Rio tersenyum penuh makna, ‘Dengan begini akan
memudahkan gue untuk melacak keberadaan Ata. Dan Agen-S0B tidak akan bisa
semudah itu untuk mencari keberadaan Ata karena gue udah memasang schovate di setiap kunci akses siswa.’
Langkahnya terhenti di sebuah pintu kelas. Dia
dongakkan kepalanya menatap ruang kelas barunya, XI IPA 1. Rio memasukkan kedua
tangannya pada saku celana dan mulai melangkahkan kakinya untuk masuk ke dalam
kelas. Mendadak suasana hening tercipta dan semua mata tertuju padanya. Sesaat
Rio berhenti dan mengeryit heran lalu mulai melanjutkan lagi langkahnya yang
sempat tertunda.
Dan suasana yang hening langsung terdengar kasak kusuk
tentang hadirnya Rio dikelas ini. Rio hanya tersenyum kecil saat semua mata
masih tertuju padanya. Dipasangkannya headshet
pada kedua telinga agar kasak kusuk yang terdengar tidak lagi menjadi sebuah
gangguan ditelinganya.
‘Yeongwonhi idaero jamdeulgil
baraedo yeojeonhi geunyeoro ggaeeonado dasineun ggumguji angireul baraedo
oneuldo geunyeoro naneun jami deulsuga isseo..’
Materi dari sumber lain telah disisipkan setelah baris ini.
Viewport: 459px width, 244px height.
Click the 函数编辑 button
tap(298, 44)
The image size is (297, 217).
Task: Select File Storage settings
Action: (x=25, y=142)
Rio sendiri sudah mulai larut dalam lagu-lagu karya
Super Junior dengan sesekali mengetukan jarinya di atas meja sesuai dengan irama
nada yang didengarkannya.
***
Gabriel mendesah pelan melihat jalanan yang macet
parah. Diliriknya Ify yang tengah memejamkan matanya. Deru nafas tidak
beraturan yang terdengar samar-samar di telinga Gabriel membuat ia semakin
yakin bahwa Ify menggigil kedinginan. Diaturnya suhu AC mobil agar tidak
menambah dingin yang tercipta untuk Ify.
Disambarnya handphone
di dashboard mobil dan mulai mencari
kontak Papanya.
“Pah sepetinya aku dan Ify akan telat. Bisa tolong
hubungi kepala sekolah? Disini macet parah. Aku tidak yakin bisa tepat waktu
untuk sampai disana.”
“Baiklah. Jaga
Ify cuaca lagi tidak mendukung bisa bahaya kalau alerginya tiba-tiba kambuh
begitu saja.”
“Baik Pah.”
Gabriel mematikan sambungan teleponnya. Menaruh
kembali handphonenya di dashboard mobil. Matanya sesekali
melirik ke arah Ify. Tangannya tergerak untuk mengusap puncak kepala Ify.
Jalananpun sudah mulai melonggar, Gabriel segera
menjalankan lagi mobilnya menuju Vinternasional Senior High School.
***
Hujan sudah berhenti sejak setengah jam yang lalu.
Ify turun dari mobil diikuti oleh Gabriel. Ditatapnya gerbang masuk Vinter
dengan tangan kirinya yang menenteng sebuah tas kecil berbentuk segi empat.
Gabriel menahan lengan Ify sehingga membuatnya
berhenti secara tiba-tiba saat ingin melangkahkan kakinya untuk masuk kedalam.
“Nama lo berubah jadi Fika Sauflyssa dan nama gue
menjadi Steve Elnik. Selama berada di lingkungan sekolah kita tetap memakai
nama samaran karena Perusahaan H-Corp sudah menurunkan salah-satu Agennya untuk
menjaga Ata Cilla. Bisa bahaya kalau sampai ketahuan.”
Ify mengangguk pelan. Energinya sudah terkuras
semalam memikirkan berbagai cara untuk melacak keberadaan Ata ditambah lagi
cuaca yang tidak bersahabat membuat Ify harus menyimpan energi yang tersisa agar
tidak terbuang begitu saja.
Gabriel tersenyum. Lalu mulai berjalan duluan
terlebih dahulu untuk mencari ruang kepala sekolah dan diikuti oleh Ify
dibelakangnya.
***
“Fika Sauflyssa. Senang berkenalan dengan kalian.”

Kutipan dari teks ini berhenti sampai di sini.